The North Avenue Church will serve as a house of worship, a day-care center, a food pantry, a clothing closet and a place for after-school programs.

Baseball may be America’s pastime, but it is really a sport of the Americas, particularly Latin America. Rivera honed his kindness along with his baseball talent in his native Panama where he grew up the son of a fisherman. Like many who have become supernovas in their professions, Rivera was something of a late bloomer, flirting with the fishing industry, soccer and other baseball positions – shortstop, starter – before becoming the setup man for reliever John Wetteland on the magical Torre-led 1996 team that came from behind to beat the vaunted Atlanta Braves in the fall classic, restore Yankee pride after a World Series drought of 18 years and usher in a new Yankee dynasty.

Rivera, who had signed with the team in 1990, was one of the “core four” – including Derek Jeter, starter Andy Pettitte and now-retired catcher Jorge Posada – of the new dynasty, nurtured through the farm system.

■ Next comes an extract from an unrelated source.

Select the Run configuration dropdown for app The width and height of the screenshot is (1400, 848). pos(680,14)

But it was Rivera, perhaps because of the delicacy of the reliever’s job, who came to symbolize the topsy-turvy, oft-triumphant fortunes of the Yankees. Those fortunes are encapsulated in his cutter, or cut fastball, a combo slider and fastball that breaks sharply on hitters, striking fear into the hearts of sluggers and bringing delight to the hearts of us fans.

Sportswriters have said that Rivera discovered the pitch accidentally while playing catch with pitcher Ramiro Mendoza in 1997. But to Mo it was no accident: “It was just from God.”

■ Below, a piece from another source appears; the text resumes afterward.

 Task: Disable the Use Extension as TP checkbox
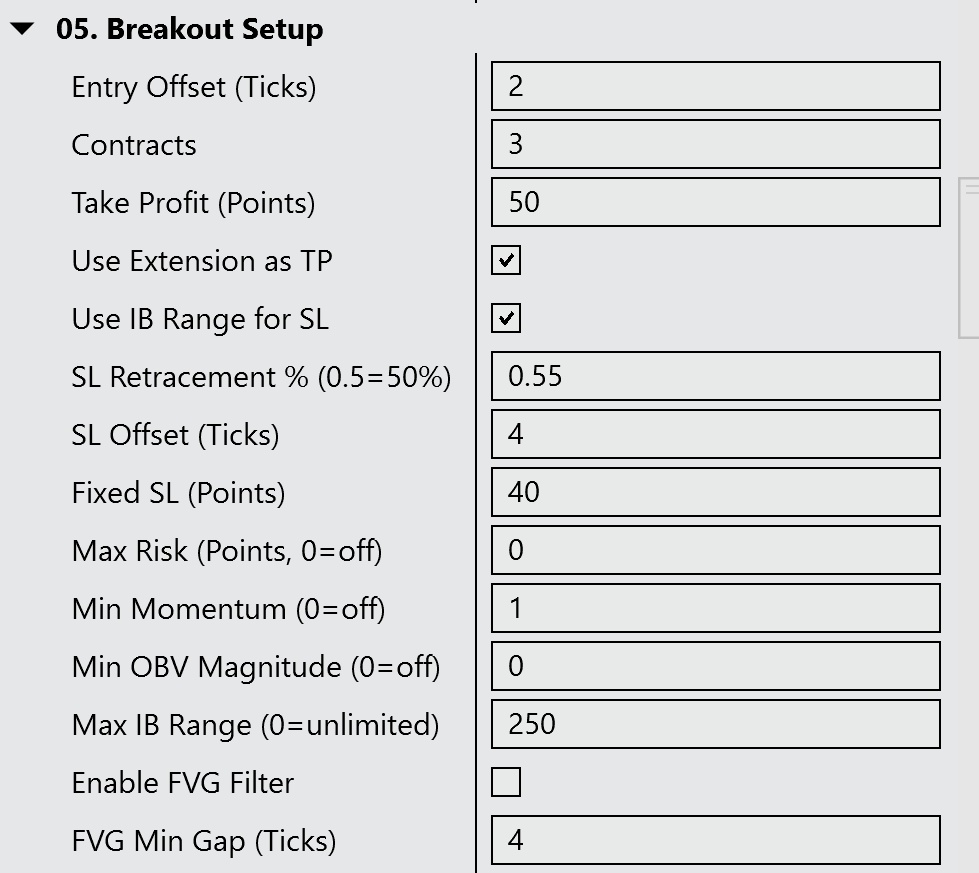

Becoming a born-again Christian in his 20s, Rivera has let his faith guide his pitching and his charitable work, which has included building an elementary school and church in Panama and annual gifts of $500,000 to underprivileged children there and in the United States. His glove is inscribed with “Phil 4:13,” for the fourth chapter, 13th verse of St. Paul’s letter to the Philippians: “I can do all things through Christ, who strengthens me.”

No doubt he has considered that inscription in moments of Kipling-esque triumph and disaster. Few fans will forget the gutsy, inspiring performance he turned in against the Red Sox in the 2003 American League Championship Series, hurling three scoreless innings in a nail-gnawing, come-from-behind win. Yet his finest hour may have come not in victory but in defeat when he blew a chance to close out the decisive seventh game of the 2001 World Series against the Arizona Diamondbacks.

Later, Rivera said he was glad he lost that day. Had he won, the Yanks would’ve been treated to a victory parade up Broadway’s Canyon of Heroes, which meant teammate Enrique Wilson would’ve departed for his native Dominican Republic on the fateful American Airlines Flight 587 that crashed in Queens on Nov. 12 of that year, killing everyone aboard.

“It means I still have a friend,” Rivera said.

For the people of New Rochelle and the children of Panama and this country whose lives Rivera has touched, they have a friend as well.